Copy all the lines below without altering anything.

Top of Material for the task

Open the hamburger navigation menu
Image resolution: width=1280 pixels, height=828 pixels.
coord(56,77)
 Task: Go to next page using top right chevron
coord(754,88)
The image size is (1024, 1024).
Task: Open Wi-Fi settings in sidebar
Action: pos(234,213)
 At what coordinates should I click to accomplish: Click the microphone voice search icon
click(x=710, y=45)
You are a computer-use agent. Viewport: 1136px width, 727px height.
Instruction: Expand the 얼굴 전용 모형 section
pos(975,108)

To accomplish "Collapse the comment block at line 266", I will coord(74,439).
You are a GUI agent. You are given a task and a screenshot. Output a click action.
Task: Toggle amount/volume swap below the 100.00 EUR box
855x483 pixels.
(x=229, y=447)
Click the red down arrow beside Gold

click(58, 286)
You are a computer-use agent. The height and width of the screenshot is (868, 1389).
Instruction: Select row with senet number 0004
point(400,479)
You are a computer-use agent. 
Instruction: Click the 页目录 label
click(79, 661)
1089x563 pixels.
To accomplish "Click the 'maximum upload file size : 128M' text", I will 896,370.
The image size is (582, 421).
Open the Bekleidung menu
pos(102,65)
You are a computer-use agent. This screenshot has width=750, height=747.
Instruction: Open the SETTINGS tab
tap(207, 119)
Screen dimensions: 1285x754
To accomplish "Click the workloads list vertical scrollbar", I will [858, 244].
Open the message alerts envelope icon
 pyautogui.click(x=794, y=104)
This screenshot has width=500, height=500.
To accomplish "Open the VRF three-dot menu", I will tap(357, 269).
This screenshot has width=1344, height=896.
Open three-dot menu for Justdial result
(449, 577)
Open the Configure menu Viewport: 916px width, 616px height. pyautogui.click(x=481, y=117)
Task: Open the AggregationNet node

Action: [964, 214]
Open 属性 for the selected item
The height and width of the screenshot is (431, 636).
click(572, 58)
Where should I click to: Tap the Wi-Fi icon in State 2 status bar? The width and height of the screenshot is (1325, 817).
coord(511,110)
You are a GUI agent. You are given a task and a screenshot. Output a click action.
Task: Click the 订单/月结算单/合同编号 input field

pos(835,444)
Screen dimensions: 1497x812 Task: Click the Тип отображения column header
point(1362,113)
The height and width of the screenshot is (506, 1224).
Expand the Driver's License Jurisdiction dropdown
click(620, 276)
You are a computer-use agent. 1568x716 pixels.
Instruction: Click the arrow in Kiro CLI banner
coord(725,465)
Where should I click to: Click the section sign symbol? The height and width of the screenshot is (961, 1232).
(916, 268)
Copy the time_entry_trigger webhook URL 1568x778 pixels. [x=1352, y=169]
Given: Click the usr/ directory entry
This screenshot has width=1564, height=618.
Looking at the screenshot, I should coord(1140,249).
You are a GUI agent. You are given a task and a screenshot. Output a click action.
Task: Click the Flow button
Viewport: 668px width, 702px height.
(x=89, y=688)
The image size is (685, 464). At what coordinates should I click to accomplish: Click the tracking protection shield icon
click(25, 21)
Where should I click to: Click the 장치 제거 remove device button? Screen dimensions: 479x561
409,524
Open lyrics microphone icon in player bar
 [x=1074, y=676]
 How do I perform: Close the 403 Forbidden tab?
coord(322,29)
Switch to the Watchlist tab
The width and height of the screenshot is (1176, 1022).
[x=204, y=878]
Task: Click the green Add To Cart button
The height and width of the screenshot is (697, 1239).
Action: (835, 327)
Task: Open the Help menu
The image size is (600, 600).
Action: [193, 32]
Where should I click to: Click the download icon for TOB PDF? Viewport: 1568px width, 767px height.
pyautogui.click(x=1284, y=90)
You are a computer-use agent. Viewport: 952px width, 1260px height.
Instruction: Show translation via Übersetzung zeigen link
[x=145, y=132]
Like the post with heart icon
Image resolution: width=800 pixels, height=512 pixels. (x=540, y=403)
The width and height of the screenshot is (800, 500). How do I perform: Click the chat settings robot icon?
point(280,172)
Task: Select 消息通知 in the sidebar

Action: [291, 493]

Bottom of Material for the task

#### [Result of this exercise]
Open the hamburger navigation menu
Image resolution: width=1280 pixels, height=828 pixels.
coord(56,77)
 Task: Go to next page using top right chevron
coord(754,88)
The image size is (1024, 1024).
Task: Open Wi-Fi settings in sidebar
Action: pos(234,213)
 At what coordinates should I click to accomplish: Click the microphone voice search icon
click(x=710, y=45)
You are a computer-use agent. Viewport: 1136px width, 727px height.
Instruction: Expand the 얼굴 전용 모형 section
pos(975,108)

To accomplish "Collapse the comment block at line 266", I will coord(74,439).
You are a GUI agent. You are given a task and a screenshot. Output a click action.
Task: Toggle amount/volume swap below the 100.00 EUR box
855x483 pixels.
(x=229, y=447)
Click the red down arrow beside Gold

click(58, 286)
You are a computer-use agent. The height and width of the screenshot is (868, 1389).
Instruction: Select row with senet number 0004
point(400,479)
You are a computer-use agent. 
Instruction: Click the 页目录 label
click(79, 661)
1089x563 pixels.
To accomplish "Click the 'maximum upload file size : 128M' text", I will 896,370.
The image size is (582, 421).
Open the Bekleidung menu
pos(102,65)
You are a computer-use agent. This screenshot has width=750, height=747.
Instruction: Open the SETTINGS tab
tap(207, 119)
Screen dimensions: 1285x754
To accomplish "Click the workloads list vertical scrollbar", I will [858, 244].
Open the message alerts envelope icon
 pyautogui.click(x=794, y=104)
This screenshot has width=500, height=500.
To accomplish "Open the VRF three-dot menu", I will tap(357, 269).
This screenshot has width=1344, height=896.
Open three-dot menu for Justdial result
(449, 577)
Open the Configure menu Viewport: 916px width, 616px height. pyautogui.click(x=481, y=117)
Task: Open the AggregationNet node

Action: [964, 214]
Open 属性 for the selected item
The height and width of the screenshot is (431, 636).
click(572, 58)
Where should I click to: Tap the Wi-Fi icon in State 2 status bar? The width and height of the screenshot is (1325, 817).
coord(511,110)
You are a GUI agent. You are given a task and a screenshot. Output a click action.
Task: Click the 订单/月结算单/合同编号 input field

pos(835,444)
Screen dimensions: 1497x812 Task: Click the Тип отображения column header
point(1362,113)
The height and width of the screenshot is (506, 1224).
Expand the Driver's License Jurisdiction dropdown
click(620, 276)
You are a computer-use agent. 1568x716 pixels.
Instruction: Click the arrow in Kiro CLI banner
coord(725,465)
Where should I click to: Click the section sign symbol? The height and width of the screenshot is (961, 1232).
(916, 268)
Copy the time_entry_trigger webhook URL 1568x778 pixels. [x=1352, y=169]
Given: Click the usr/ directory entry
This screenshot has width=1564, height=618.
Looking at the screenshot, I should coord(1140,249).
You are a GUI agent. You are given a task and a screenshot. Output a click action.
Task: Click the Flow button
Viewport: 668px width, 702px height.
(x=89, y=688)
The image size is (685, 464). At what coordinates should I click to accomplish: Click the tracking protection shield icon
click(25, 21)
Where should I click to: Click the 장치 제거 remove device button? Screen dimensions: 479x561
409,524
Open lyrics microphone icon in player bar
 [x=1074, y=676]
 How do I perform: Close the 403 Forbidden tab?
coord(322,29)
Switch to the Watchlist tab
The width and height of the screenshot is (1176, 1022).
[x=204, y=878]
Task: Click the green Add To Cart button
The height and width of the screenshot is (697, 1239).
Action: (835, 327)
Task: Open the Help menu
The image size is (600, 600).
Action: [193, 32]
Where should I click to: Click the download icon for TOB PDF? Viewport: 1568px width, 767px height.
pyautogui.click(x=1284, y=90)
You are a computer-use agent. Viewport: 952px width, 1260px height.
Instruction: Show translation via Übersetzung zeigen link
[x=145, y=132]
Like the post with heart icon
Image resolution: width=800 pixels, height=512 pixels. (x=540, y=403)
The width and height of the screenshot is (800, 500). How do I perform: Click the chat settings robot icon?
point(280,172)
Task: Select 消息通知 in the sidebar

Action: [291, 493]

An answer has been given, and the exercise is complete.